Please state which simple structure represents the trace semantics of an execution specification, according to the passage on execution specifications.

• Provided passage:
§
The execution specification stands for the time on a lifeline in which an object executes a behaviour or passes through an action. You also use it to model the time it takes for an involved object to either send a message or wait for a response. This is because the execution specification represents an abstract time during runtime. As it applies to the whole diagram anyway, time is not an absolute quantity, but relative. Passive behaviour such as waiting for a response must also be entered as activation in the sequence diagram.

The trace semantics of an execution specification is represented by the simple structure <start,end>. The notation for the execution specification allows two forms. Model a long, narrow square with grey filling on the lifeline. Normally, activation in this form does not include a label in the body. Alternatively, draw a slightly wider, white-filled rectangle on the lifeline. There, you have space to give the activity bar a label. If an object performs an action during runtime, enter the action name there.

Start and end mark the event occurrence specifications. Activation starts with the start event and ends with the closing event. These fragments represent a single moment and exist on a single lifeline. The event occurrence specification represents the start or end of an action. The message occurrence specification gives the signal to send and receive a message. Their value therefore always depends on the message or action.

Activation has no separate notation. It exists implicitly at the outer edges of the execution specification rectangle. If the execution specification performs an atomic action, start and end associations refer to the same occurrence specification. You can emphasise this with a link line between action and incoming appearance specification.
§
• Raw data:
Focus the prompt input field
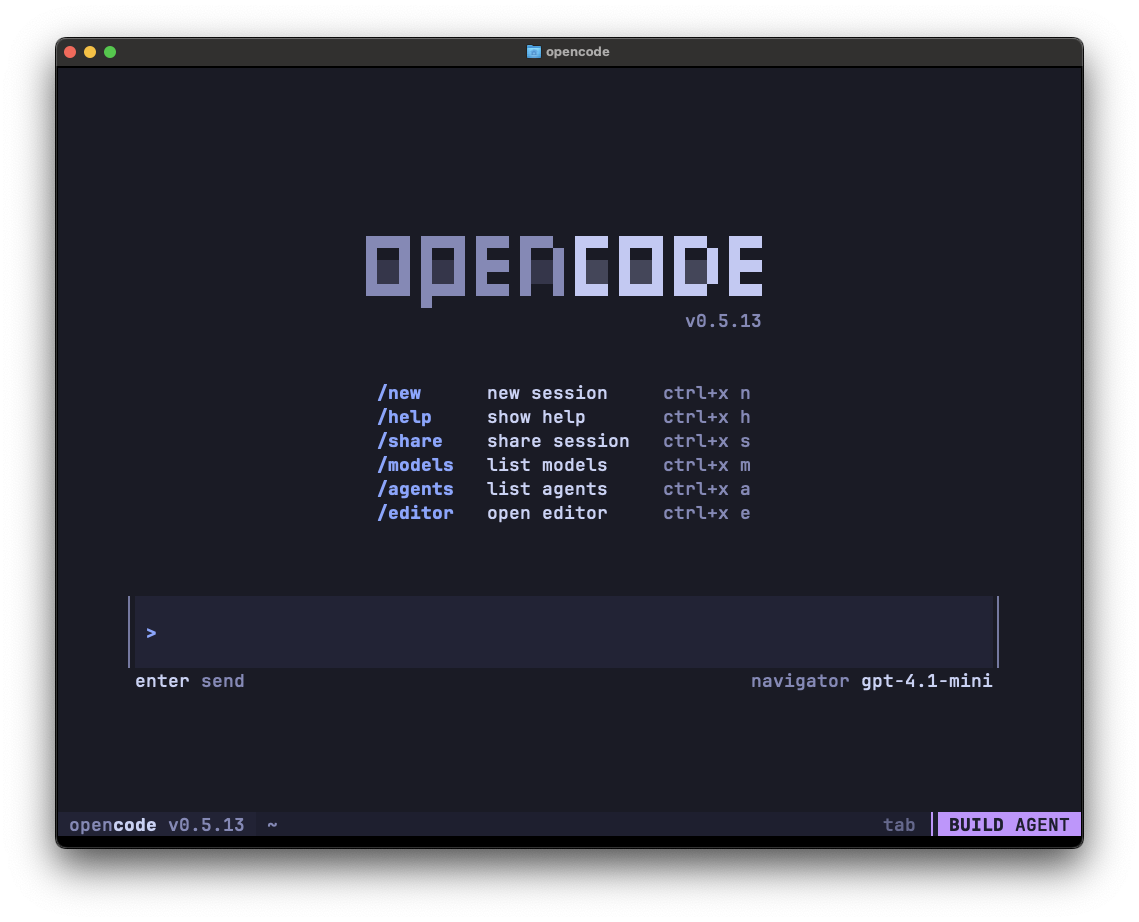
§
• Answer to the problem:
The structure <start,end>.